Identifying and acknowledging moments where the United States has suffered strategic failure, however, is a more difficult proposition. Indeed, because of the innate power of the American national myth as an ideological force shaping U.S. foreign policy, its failures can only be ever approached from something of an oblique angle.

Thus, if only the Chinese Nationalists had not disregarded the advice of George Marshall and embarked on such an ambitious military campaign, or if only American aid had been better managed by Chiang’s forces, China might not have been “lost.” In South Vietnam, America might very well have triumphed if only the right local leader could have been found to install the kind of democracy the Americans envisaged taking root there; or if only the generals had been given sufficient numbers of troops and not been thwarted by meek presidents back in Washington. Likewise, in Iraq, the United States may well have been able to establish a flourishing democratic haven in Baghdad if only the planning for the post-conflict phase had been more thorough.

China’s rise, then, presents this American national mythology with an altogether different challenge. What does it mean for the deeply ingrained habits and culture of American primacy? It is hard to see a U.S. president or national security adviser developing a strategy to accommodate Chinese power. In part, this is because it will be very difficult for Americans to relinquish their sense of having been bequeathed a special providence in world affairs. They simply cannot conceive of themselves as a “normal nation.”

Witness, for example, the call to arms from Secretary of State Mike Pompeo, who in a recent address to the U.S. diplomatic corps pledged to restore his department’s “swagger,” a stance he said came from both confidence in “America’s essential rightness” and an “aggressiveness born of the righteous knowledge that our cause is just, special and built upon America’s core principles.” Again, it is worth stressing that this is no rhetorical fanfare. Pompeo means what he says. Speaking to the Senate Foreign Relations Committee in late July, he referred to growing moves in allied countries to prevent interference in their internal affairs by the Chinese government. Extolling the moves that the United States has taken in this regard via the Foreign Investment Risk Review Modernization Act, Pompeo remarked that “we are beginning to strike that comprehensive response versus China that I think will ultimately do what has historically happened—allow America to prevail.”

And yet middle America’s rejection of the foreign policy establishment at the last presidential election was in part due to feelings of betrayal at being sold down the proverbial policy river over preceding decades by precisely the kinds of ambitious idealism that Pompeo is invoking. Indeed, many Americans who themselves formed the military backbone of the Cold War struggle have withdrawn their consent for this kind of foreign policy. And they have expressed a certain frustration with the grand promises of the Washington elites: that they were witnessing the “end of history” with the collapse of communism in eastern Europe; that China would eventually become democratic; or that Afghanistan and Iraq would become beacons of Jeffersonian liberty in the Middle East.

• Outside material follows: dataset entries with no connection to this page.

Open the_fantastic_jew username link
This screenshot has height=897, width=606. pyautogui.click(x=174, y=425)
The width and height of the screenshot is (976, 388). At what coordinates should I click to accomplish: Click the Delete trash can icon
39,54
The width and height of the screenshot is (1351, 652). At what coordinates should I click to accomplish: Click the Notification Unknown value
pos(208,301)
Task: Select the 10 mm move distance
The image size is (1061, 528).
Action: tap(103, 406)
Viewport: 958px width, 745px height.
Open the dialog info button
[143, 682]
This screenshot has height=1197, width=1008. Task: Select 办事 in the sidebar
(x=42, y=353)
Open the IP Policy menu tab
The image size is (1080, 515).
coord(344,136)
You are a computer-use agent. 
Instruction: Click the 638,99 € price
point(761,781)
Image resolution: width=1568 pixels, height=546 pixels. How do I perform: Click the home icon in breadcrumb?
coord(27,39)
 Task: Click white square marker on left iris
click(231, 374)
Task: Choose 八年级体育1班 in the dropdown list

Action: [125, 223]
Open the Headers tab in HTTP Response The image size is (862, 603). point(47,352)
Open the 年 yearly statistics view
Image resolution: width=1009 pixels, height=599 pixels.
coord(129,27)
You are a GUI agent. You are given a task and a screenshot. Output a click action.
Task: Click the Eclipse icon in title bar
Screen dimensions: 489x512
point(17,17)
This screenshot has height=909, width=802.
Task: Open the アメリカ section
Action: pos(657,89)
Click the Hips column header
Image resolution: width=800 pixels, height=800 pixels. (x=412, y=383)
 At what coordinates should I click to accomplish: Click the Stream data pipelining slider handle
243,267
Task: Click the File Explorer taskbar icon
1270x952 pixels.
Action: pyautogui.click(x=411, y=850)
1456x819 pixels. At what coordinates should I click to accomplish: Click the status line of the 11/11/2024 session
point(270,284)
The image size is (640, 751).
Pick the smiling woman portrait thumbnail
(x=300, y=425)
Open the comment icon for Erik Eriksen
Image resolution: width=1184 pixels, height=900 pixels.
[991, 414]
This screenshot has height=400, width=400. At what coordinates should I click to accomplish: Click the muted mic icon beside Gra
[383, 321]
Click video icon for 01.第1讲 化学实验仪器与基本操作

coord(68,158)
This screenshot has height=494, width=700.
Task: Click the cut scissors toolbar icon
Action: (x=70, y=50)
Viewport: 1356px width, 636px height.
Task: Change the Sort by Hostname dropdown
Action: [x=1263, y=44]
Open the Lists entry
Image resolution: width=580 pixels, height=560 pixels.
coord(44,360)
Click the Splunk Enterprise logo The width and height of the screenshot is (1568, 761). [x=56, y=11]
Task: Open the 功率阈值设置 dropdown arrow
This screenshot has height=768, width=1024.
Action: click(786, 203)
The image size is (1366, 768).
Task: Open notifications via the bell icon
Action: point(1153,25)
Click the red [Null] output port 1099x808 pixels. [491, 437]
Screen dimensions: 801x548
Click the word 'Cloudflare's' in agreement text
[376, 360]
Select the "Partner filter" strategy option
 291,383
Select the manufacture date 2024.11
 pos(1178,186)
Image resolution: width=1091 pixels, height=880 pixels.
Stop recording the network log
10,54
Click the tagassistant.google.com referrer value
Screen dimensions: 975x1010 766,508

Writing elsewhere, Ely Ratner observes that despite the contest between the United States and China for the “heart and soul” of this century, “Washington and the American people have yet to grapple with this reality in any meaningful way.” A critical but to date sadly neglected part of that process must surely involve taking a good, hard look at how the myths of American nationalism have influenced the course of U.S.-China policy since 1949.

James Curran is professor of modern history at Sydney University and non-resident fellow at the Lowy Institute. He is the author, most recently, of Fighting with America: Why Saying ‘No’ to America Wouldn’t Rupture the Alliance (Penguin, 2016) and Unholy Fury: Whitlam and Nixon at War (Melbourne University Press, 2015).